Return only the lines from the one containing "Contact National Office (790, 1260)" to the end of the entries below, exactly as written, both ends included.

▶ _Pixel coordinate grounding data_
>>>>>

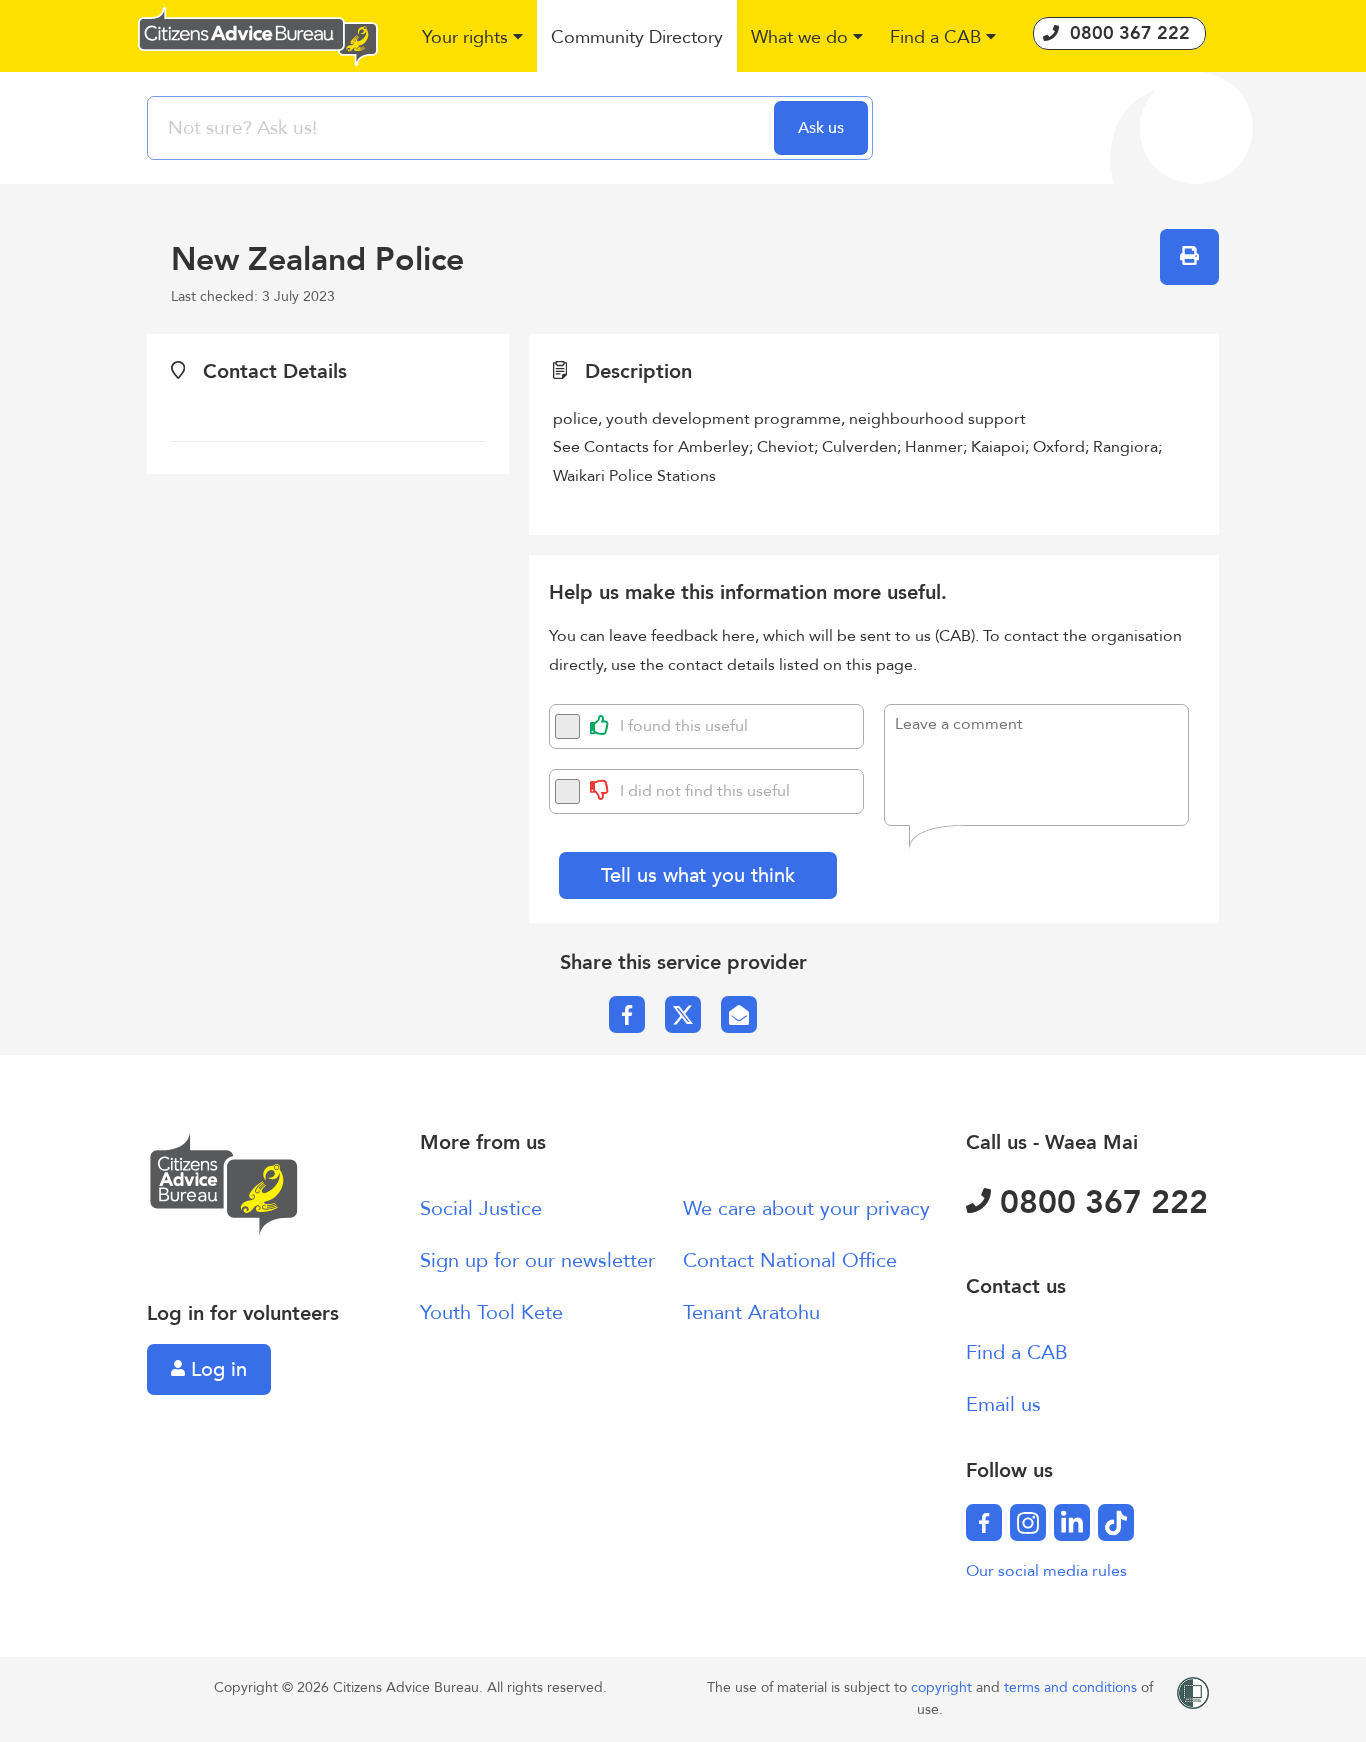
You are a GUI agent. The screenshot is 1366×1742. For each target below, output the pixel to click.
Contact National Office (790, 1260)
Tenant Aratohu (751, 1312)
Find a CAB (1017, 1352)
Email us (1003, 1404)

<<<<<

▶ _Response to this task_
Contact National Office (790, 1260)
Tenant Aratohu (751, 1312)
Find a CAB (1017, 1352)
Email us (1003, 1404)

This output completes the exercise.